In cases of prostate carcinoma, depending on the specific risk profile, imaging techniques may be used to check for the spread of cancer to lymph nodes, bones and other organs. The risk profile of prostate cancer is determined as part of the initial diagnosis (primary staging) by means of palpation, PSA level measurements and tumour differentiation following a biopsy (Gleason score or ISUP classification).

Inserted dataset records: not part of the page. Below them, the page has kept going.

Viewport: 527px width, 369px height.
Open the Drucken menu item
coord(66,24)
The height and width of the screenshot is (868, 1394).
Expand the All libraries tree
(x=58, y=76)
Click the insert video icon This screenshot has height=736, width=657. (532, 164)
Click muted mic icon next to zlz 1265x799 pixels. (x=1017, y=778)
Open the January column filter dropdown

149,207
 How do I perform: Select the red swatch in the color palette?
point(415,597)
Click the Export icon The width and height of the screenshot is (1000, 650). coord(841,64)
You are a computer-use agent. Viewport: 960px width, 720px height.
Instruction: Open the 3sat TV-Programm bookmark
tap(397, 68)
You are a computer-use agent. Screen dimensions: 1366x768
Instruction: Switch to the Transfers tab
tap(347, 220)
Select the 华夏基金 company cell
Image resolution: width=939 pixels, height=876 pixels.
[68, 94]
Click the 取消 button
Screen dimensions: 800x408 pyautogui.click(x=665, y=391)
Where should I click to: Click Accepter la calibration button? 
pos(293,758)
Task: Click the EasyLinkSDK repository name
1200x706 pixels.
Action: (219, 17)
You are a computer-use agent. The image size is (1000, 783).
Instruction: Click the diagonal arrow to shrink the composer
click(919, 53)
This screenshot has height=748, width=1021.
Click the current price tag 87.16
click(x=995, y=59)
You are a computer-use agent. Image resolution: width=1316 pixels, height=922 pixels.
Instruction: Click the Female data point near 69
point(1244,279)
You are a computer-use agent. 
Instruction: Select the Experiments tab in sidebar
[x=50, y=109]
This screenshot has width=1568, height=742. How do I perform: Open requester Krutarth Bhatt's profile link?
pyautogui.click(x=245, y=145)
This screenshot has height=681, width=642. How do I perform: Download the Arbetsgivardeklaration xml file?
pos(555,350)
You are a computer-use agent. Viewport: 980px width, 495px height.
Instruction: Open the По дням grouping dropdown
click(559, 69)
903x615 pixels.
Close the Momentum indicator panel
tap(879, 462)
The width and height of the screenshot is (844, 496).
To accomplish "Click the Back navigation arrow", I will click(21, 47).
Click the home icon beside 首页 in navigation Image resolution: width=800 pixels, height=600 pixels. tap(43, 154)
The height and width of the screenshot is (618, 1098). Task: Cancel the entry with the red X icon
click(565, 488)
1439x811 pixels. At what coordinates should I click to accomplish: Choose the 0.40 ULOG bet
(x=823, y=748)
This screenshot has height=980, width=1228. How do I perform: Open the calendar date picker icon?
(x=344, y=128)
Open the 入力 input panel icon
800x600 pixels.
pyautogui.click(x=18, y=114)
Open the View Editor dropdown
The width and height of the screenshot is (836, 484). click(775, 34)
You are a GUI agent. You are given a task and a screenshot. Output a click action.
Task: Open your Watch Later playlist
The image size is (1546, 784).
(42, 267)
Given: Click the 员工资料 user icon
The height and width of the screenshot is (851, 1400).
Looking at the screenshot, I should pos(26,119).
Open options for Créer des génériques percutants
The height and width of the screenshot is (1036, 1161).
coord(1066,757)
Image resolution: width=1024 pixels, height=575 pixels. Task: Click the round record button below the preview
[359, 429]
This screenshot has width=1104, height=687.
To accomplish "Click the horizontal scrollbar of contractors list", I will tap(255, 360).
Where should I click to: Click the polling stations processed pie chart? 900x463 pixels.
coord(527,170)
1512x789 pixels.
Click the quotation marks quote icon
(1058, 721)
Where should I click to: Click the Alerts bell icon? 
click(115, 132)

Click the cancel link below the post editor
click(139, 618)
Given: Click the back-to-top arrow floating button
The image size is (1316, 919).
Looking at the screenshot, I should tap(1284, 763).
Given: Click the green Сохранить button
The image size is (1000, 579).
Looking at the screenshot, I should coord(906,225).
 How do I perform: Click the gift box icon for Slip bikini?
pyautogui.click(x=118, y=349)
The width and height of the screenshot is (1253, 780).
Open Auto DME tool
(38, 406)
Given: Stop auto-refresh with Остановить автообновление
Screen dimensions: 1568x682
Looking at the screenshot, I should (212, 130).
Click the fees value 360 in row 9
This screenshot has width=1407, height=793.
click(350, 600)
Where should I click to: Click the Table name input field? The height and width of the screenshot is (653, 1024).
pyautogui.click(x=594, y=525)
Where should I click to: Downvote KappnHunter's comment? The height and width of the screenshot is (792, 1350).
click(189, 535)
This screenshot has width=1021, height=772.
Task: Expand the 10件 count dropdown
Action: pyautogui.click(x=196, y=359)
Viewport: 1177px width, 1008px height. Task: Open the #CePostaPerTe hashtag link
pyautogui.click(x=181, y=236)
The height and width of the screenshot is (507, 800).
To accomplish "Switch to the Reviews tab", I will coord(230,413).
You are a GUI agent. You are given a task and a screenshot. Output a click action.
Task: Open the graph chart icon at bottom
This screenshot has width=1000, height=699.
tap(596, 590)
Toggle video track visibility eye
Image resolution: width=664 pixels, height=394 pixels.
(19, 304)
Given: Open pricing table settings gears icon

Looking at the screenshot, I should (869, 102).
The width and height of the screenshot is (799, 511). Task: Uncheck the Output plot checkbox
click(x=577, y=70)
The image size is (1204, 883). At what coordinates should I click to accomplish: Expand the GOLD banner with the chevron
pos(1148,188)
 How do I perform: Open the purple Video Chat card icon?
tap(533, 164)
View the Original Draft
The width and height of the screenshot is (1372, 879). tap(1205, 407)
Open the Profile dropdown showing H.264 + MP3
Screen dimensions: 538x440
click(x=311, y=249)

  • Low risk: PSA <10 ng/ml, a Gleason score of 6 (ISUP 1) and a tumour in category cT1c or cT2a
  • Intermediate risk: PSA >10 to 20 ng/ml, Gleason score of 7 (ISUP 2 and 3) and a tumour in category cT2b
  • High risk: PSA >20 ng/ml, Gleason score of 8 to 10 (ISUP 4 and 5) and a tumour in category >cT2c 

S3 Guidelines on Prostate Carcinoma, Version 6.2 – October 2021

Diagnostic imaging procedures are not recommended for low-risk prostate cancer due to the low probability of cancer spread. Imaging procedures should be performed on patients with a high risk profile, where the cancer is more likely to have spread. As for patients in the intermediate risk category, the benefits of diagnostic procedures to determine spread remain unclear.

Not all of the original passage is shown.